Instantaneous EBS performance over time
I wanted to test if EBS performance varies over time, so I created a new c1.xlarge instance, in another EC2 availability zone. This new c1.xlarge instance had 4 new EBS volumes, configured as a 2xEBS RAID0 array (two EBS volumes unused) and a 4xEBS RAID0 array (all four used). I ran bonnie++ over two weeks.Results:
Configuration | Seq W/s | Seq R/s | Ran. Seeks | Seeks/EBS | |
---|---|---|---|---|---|
2xEBS RAID0 | 107513 | 92681 | 2642 | 1321 | (week 1) |
4xEBS RAID0 | 112326 | 94844 | 7829 | 1957 | (week 1) |
2xEBS RAID0 | 35799 | 68619 | 215 | 108 | (week 2) |
4xEBS RAID0 | 88012 | 92863 | 623 | 156 | (week 2) |
The same instance using the 4 same EBS volumes show a huge discrepancy in performance from week to week. During the first week, the 4 EBS volumes perform admirably. During the second week however, performance drops dramatically and the 4xEBS RAID0 volumes don’t even seem to saturate the gigabit channel. This doesn’t bode well for EBS performance predictability.

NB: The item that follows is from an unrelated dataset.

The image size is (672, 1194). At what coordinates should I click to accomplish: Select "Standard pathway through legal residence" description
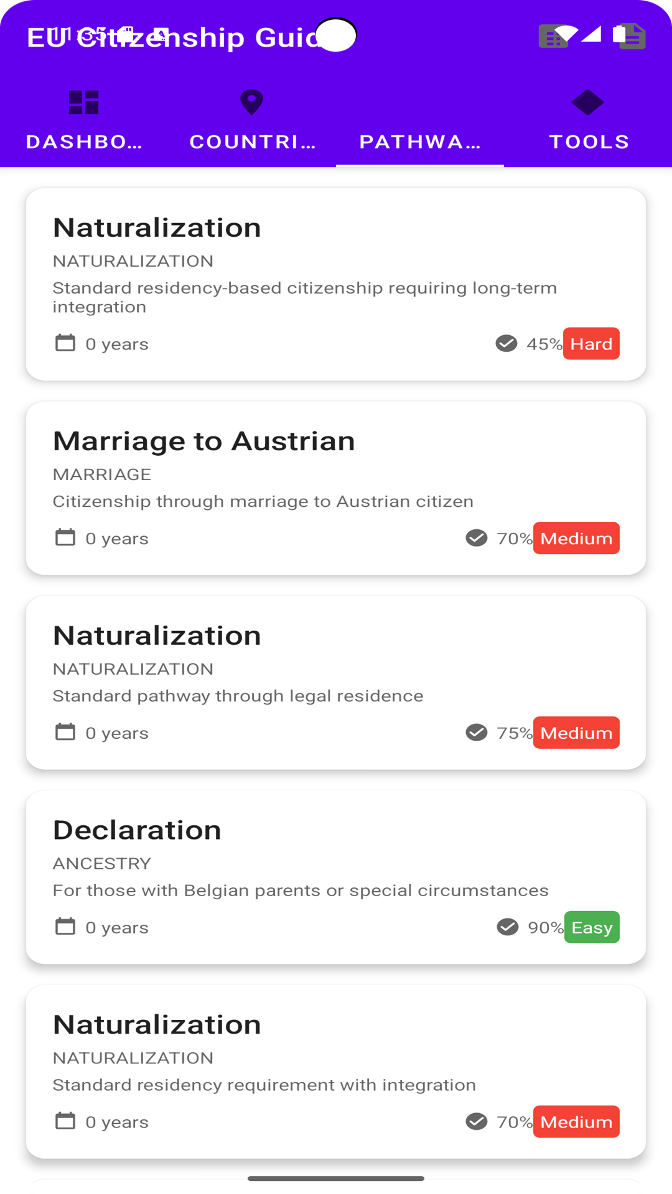(238, 696)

During the second week, I ran ‘iostat -x -m 240’ while I ran bonnie++ to see if I could identify the poor performance.
2xEBS RAID0:
avg-cpu: %user %nice %system %iowait %steal %idle
0.02 0.00 0.47 11.99 0.02 87.51
Device: rrqm/s wrqm/s r/s w/s rMB/s wMB/s avgrq-sz avgqu-sz await svctm %util
md0 0.00 0.00 0.00 615.20 0.00 25.42 84.63 0.00 0.00 0.00 0.00
sdi1 0.00 0.06 0.00 307.41 0.00 12.71 84.67 148.55 483.20 3.25 100.02
sdi2 0.00 0.04 0.00 307.60 0.00 12.71 84.61 10.49 34.10 1.19 36.67
sdi3 0.00 0.00 0.00 0.00 0.00 0.00 0.00 0.00 0.00 0.00 0.00
sdi4 0.00 0.00 0.00 0.00 0.00 0.00 0.00 0.00 0.00 0.00 0.00
Notice the particularly poor ‘await’ time of /dev/sdi1, one of the two members of the /dev/md0 RAID0 array. Because of how poorly /dev/sdi1 was performing, the entire /dev/md0 array exhibited poor performance. During a read request, the file file system sends a request to the /dev/md0 device, and mdadm determines that it needs to split the request into two separate requests, one that goes to /dev/sdi1 and /dev/sdi2. If one of the two members of the array is poorly performing, as in this situation, it becomes a bottleneck for the entire array. (As an aside, a few hours after seeing these poor numbers, I re-ran bonnie++ on these 4 EBS volumes, and they were once again fast.)
Conclusions
These tests show a tremendous variability in EBS performance, not just between one EBS volume and another but also within a single EBS, from one point in time to another. Like CPU time on a shared server, an EBS volume's performance is dependent on how busy the entire EC2 ecosystem is. However, AWS guarantees a certain number of CPU cycles and amount of RAM in an EC2 instance; it's not clear that AWS provides a similar guarantee for EBS performance.There are a few key takeways:
- EBS volumes, even several in RAID0, have a throughput limit of 1 gigabit/second on an EC2 instance. Two EBS volumes in RAID0 have the ability to almost max out an instance's EBS I/O channel
- EBS volumes can have random seek times ranging from .5x to 10x+ that of an ephemeral disk
- Ephemeral disks in RAID0 are very fast
- It is advisable to use both a mixture of ephemeral and EBS RAID arrays, depending on the situation
- 4 or 8 EBS volumes in RAID0 seem to be enough to smooth out the peaks and valleys of individual EBS volumes' seek times
- Increasing mdadm RAID0 chunk size to 256k and setting 'blockdev --setra 65536' seems to help sustain I/O throughput even when seek times are bad. Mounting EBS arrays with '-o noatime' should also theoretically help with poor seek performance.